Selain itu, berbagai instrumen hukum yang sudah ada seperti KUHAP, UU Tindak Pidana Korupsi, UU Tindak Pidana Pencucian Uang, hingga instrumen HAM internasional seperti ICCPR dan UDHR, sejatinya telah menegaskan pentingnya due process of law dalam setiap proses perampasan aset.
Dalam kajiannya, Wakil Ketua Dewan Penasehat DPP AMPI ini menilai RUU Perampasan Aset bisa menggerus asas praduga tak bersalah karena adanya pembalikan beban pembuktian. Ia mengingatkan, prinsip presumption of innocence adalah dasar yang tidak boleh diabaikan.

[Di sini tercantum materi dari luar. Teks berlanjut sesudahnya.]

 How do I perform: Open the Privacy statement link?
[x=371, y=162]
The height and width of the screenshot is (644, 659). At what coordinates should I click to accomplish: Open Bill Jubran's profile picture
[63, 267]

Ia juga mengkritisi rumusan mengenai perampasan aset yang masih menggunakan frasa “patut diduga berasal dari tindak pidana” karena dianggap terlalu luas dan multitafsir. Kondisi ini, menurutnya, berpotensi menyeret harta sah yang sama sekali tidak ada kaitannya dengan tindak pidana.
Henry juga menyoroti absennya perlindungan hukum bagi pihak ketiga yang beritikad baik, seperti ahli waris, pembeli sah, maupun kreditur. Tanpa perlindungan yang jelas, orang-orang yang tidak terlibat tindak pidana justru bisa kehilangan hak miliknya. Lebih jauh, ia mengingatkan bahwa tanpa mekanisme pengawasan yang independen, ketentuan dalam RUU ini berisiko disalahgunakan oleh aparat penegak hukum.

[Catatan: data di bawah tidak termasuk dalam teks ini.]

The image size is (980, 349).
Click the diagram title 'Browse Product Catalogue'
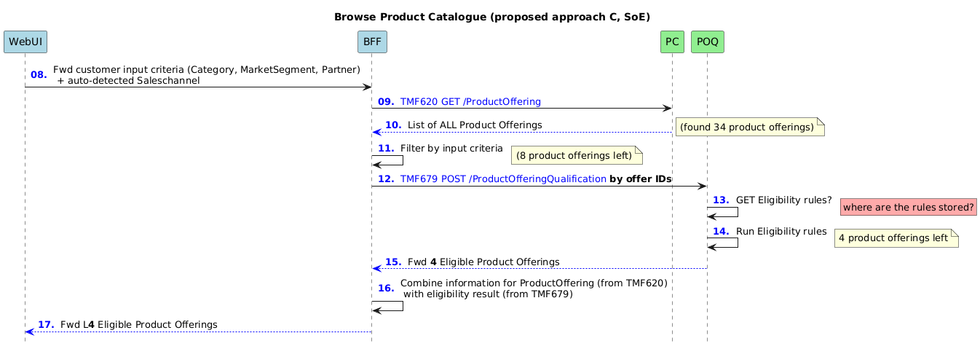(x=492, y=16)
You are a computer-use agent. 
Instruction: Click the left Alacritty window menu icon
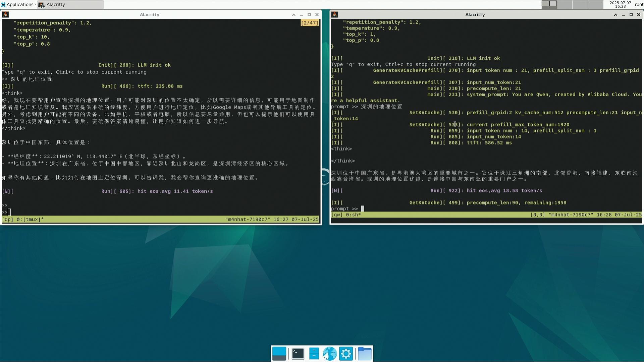[x=5, y=14]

“Bahaya paling nyata adalah ketika perampasan aset dijadikan alat politik. Dengan alasan pemberantasan korupsi, bisa saja undang-undang ini dipakai untuk menghancurkan lawan politik. Itu yang harus diwaspadai,” tegas Guru Besar Universitas Sultan Agung Semarang, Henry Indraguna.
Dalam pandangannya, RUU Perampasan Aset juga rawan menimbulkan tumpang tindih regulasi karena beririsan dengan KUHAP, UU Tipikor, dan UU TPPU. Jika tidak diharmonisasi, konflik norma dan dualisme kewenangan antar-aparat penegak hukum bisa memperburuk kepastian hukum.

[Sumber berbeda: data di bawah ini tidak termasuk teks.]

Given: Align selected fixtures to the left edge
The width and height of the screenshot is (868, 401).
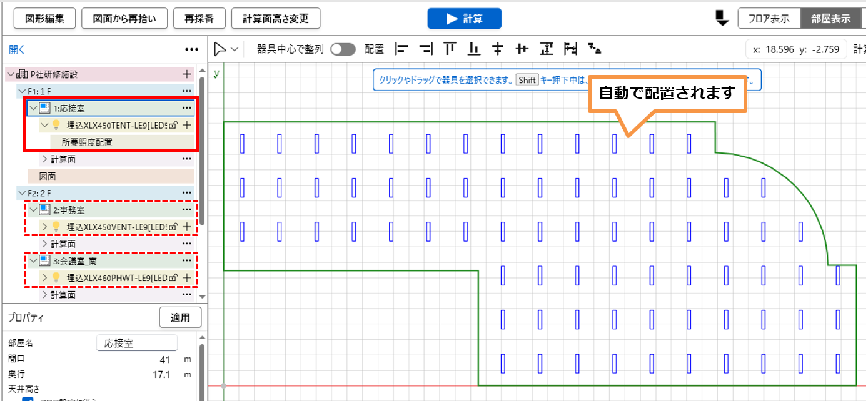Looking at the screenshot, I should point(401,49).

Usulan Perubahan dan Penambahan Pasal Demi Perkuat Kepastian Hukum
Setelah mengurai kelemahan RUU Perampasan Aset, Henry juga menawarkan jalan keluar dengan menyampaikan sejumlah usulan perubahan dan penambahan pasal. Menurutnya, revisi ini penting agar RUU tidak hanya efektif sebagai instrumen pemberantasan korupsi, tetapi juga tetap adil, transparan, dan sejalan dengan prinsip konstitusi.
“RUU ini jangan sampai hanya dilihat sebagai instrumen represif untuk menghukum, tetapi juga harus menjaga prinsip keadilan. Kita tentu ingin pemberantasan korupsi dan kejahatan serius tetap berjalan efektif, tetapi jangan sampai masyarakat menjadi korban penyalahgunaan kewenangan,” kata Henry yang juga menjabat sebagai Wakil Ketua Dewan Pembina Kongres Advokat Indonesia.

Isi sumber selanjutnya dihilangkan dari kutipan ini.